El oído, ese sentido profundo y avivador de la memoria, junto al olfato y al gusto. Ayer, cuando acababa la columna sobre las ideologías, me descubrí tarareando una vieja melodía que don Guillermo, antaño profesor y hoy cordialmente aliviado del don y factótum que me guía por las calles de Córdoba, nos enseñó cuando nos regalaba sus clases de flauta dulce en el colegio. De esto hace casi cuarenta años, madre mía. Desconozco qué misteriosas conexiones se activaron para traer a mi boca ese tarareo, pero la cosa es que al rato, cuando eché a andar por el centro de Valladolid siguiendo la ruta de El hereje de Miguel Delibes, me puse los cascos y escuché repetidamente esa canción –como estoy haciendo ahora mismo, por cierto–.

Se trata del danzante Vasija de barro, una canción ecuatoriana de 1950 creada y popularizada por el Dúo Benítez-Valencia. Llevo décadas, como digo, con ese son en la cabeza y en el corazón. Siempre me pareció una obra deliciosa, melancólica y que, ya de niño, me evocaba un extraño sentimiento de desahogo y paz. No fue hasta ayer que tomé la letra y la leí con detenimiento, y entonces entendí que la pieza une fondo y forma, razón por la cual, sin necesidad analizar el texto, ya me había dicho cuanto, en efecto, declara.

Yo quiero que a mí me entierren

como a mis antepasados:

en el vientre oscuro y fresco

de una vasija de barro.

Cuando la vida se pierda
tras una cortina de años,
vivirán a flor de tiempos
amores y desengaños.

Arcilla cocida y dura,
alma de verdes collados,
barro y sangre de mis hombres,
son de mis antepasados.

De ti nací y a ti vuelvo,
arcilla, vaso de barro.
Con mi muerte yazgo en ti,
en tu polvo enamorado.

Estamos ante un tema plenamente barroco pero traspasado por la colorida luz ecuatoriana. De ahí que lo lúgubre de la mención a la muerte quede suavizado por un toque cariñoso, por una caricia cálida que hace llevadero lo inevitable, el vértigo del destino último.
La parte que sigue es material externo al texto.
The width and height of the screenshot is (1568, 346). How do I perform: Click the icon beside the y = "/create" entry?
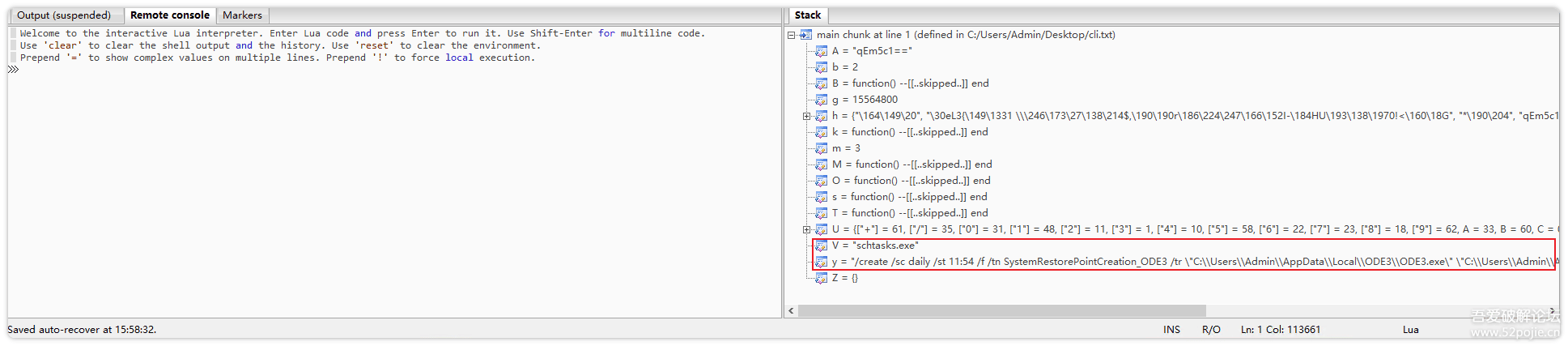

Esa condición otorga una capacidad de crear belleza que alcanza lo sublime en el empleo del término vientre y en esa felicísima expresión que alude al fin de la existencia: Cuando la vida se pierda tras una cortina de años. Esos son nuestros días, una cortina que acaso nos impide ver, tal y como revela Gandalf a Peregrin Tuk al creerse ambos a las puertas del final. Y más allá, todo lo que tanto nos preocupa, nos afana y nos atormenta –los amores, los desengaños– queda atrás, florecido, hermoseado, indoloro.

Somos lo que fuimos, lo que fueron otros antes que nosotros, lo que serán quienes vengan. Pertenecemos a una tierra –ésa de la que pretenden desligarnos ahora, para que olvidemos, para que nos dejemos hacer en sus criminales manos–. Somos fruto de la arcilla, del légamo, creador de verdes pastos pero también de nuestra carnes amantes, desengañadas y hambrientas.

Vuelvo a mis antepasados, dicen los antiguos antes de partir hacia la otra orilla. A ti vuelvo, proclama el cantor ante la sustancia primera. Krahe confiaba en quedar en la memoria mediante el cromosoma y el poeta ecuatoriano le dice a la vasija, ya en presente, ya en la muerte, que regresa a ella. Y entonces reluce un Quevedo de acento ecuatoriano, pacificado, sereno y casi tierno, que retorna conforme y satisfecho al seno primordial, al polvo enamorado constitutivo. Por ahora, ahí sigue la cortina de años, mecida por tantos vaivenes. Veremos por cuánto. Qué bello es modelar el tiempo, ser modelados por él.